Get the extra life battery's the one that come with it don't last long when your rolling through it. Otherwise you get a 30 min plus break


----------



## jc-htownplumber (Feb 29, 2012)

JK949 said:


> It's a bargain if you already have batteries, just like any other bare tool purchase.


Yeah I guess but that would be my only Milwaukee tool so to me it wouldn't be worth it


----------



## gilbertjeffrey (Mar 6, 2011)

jc-htownplumber said:


> Just a question but what good is the tool with out the charger and batt. You'll end up paying the same in the end if you buy two new batteries and a chargers. I had one it was a great tool lightweight held a charge better than the old 14.4 volt. But then someone wanted it more than we did and stole it.

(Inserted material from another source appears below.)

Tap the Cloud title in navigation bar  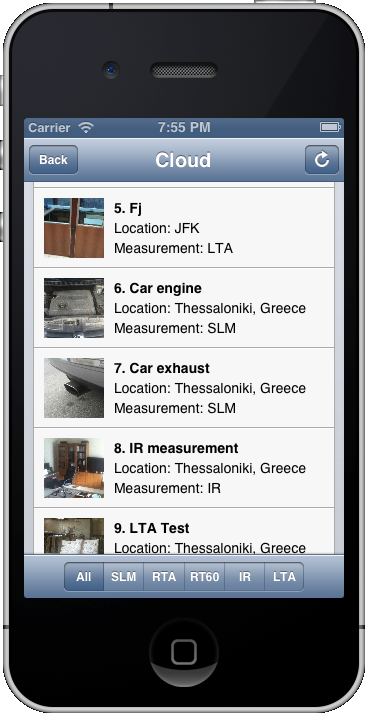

This tool demands a premium over the other regular m12 stuff just like the m12 propress tool. Regular toolsets run $100-$150 with batts and chargers. These are specialty plumbing tools that happen to use the same power system as the regular stuff. Look it up.


----------



## gilbertjeffrey (Mar 6, 2011)

You don't see the pex expander and the press tool on the shelf at depot. At least not around here.


----------



## jc-htownplumber (Feb 29, 2012)

What I'm saying is for me that would not be a good deal. I use dewalt battery tools. So buying a bare tool from Milwaukee would be pointless. I would need to buy the whole thing batteries chargers tool.


----------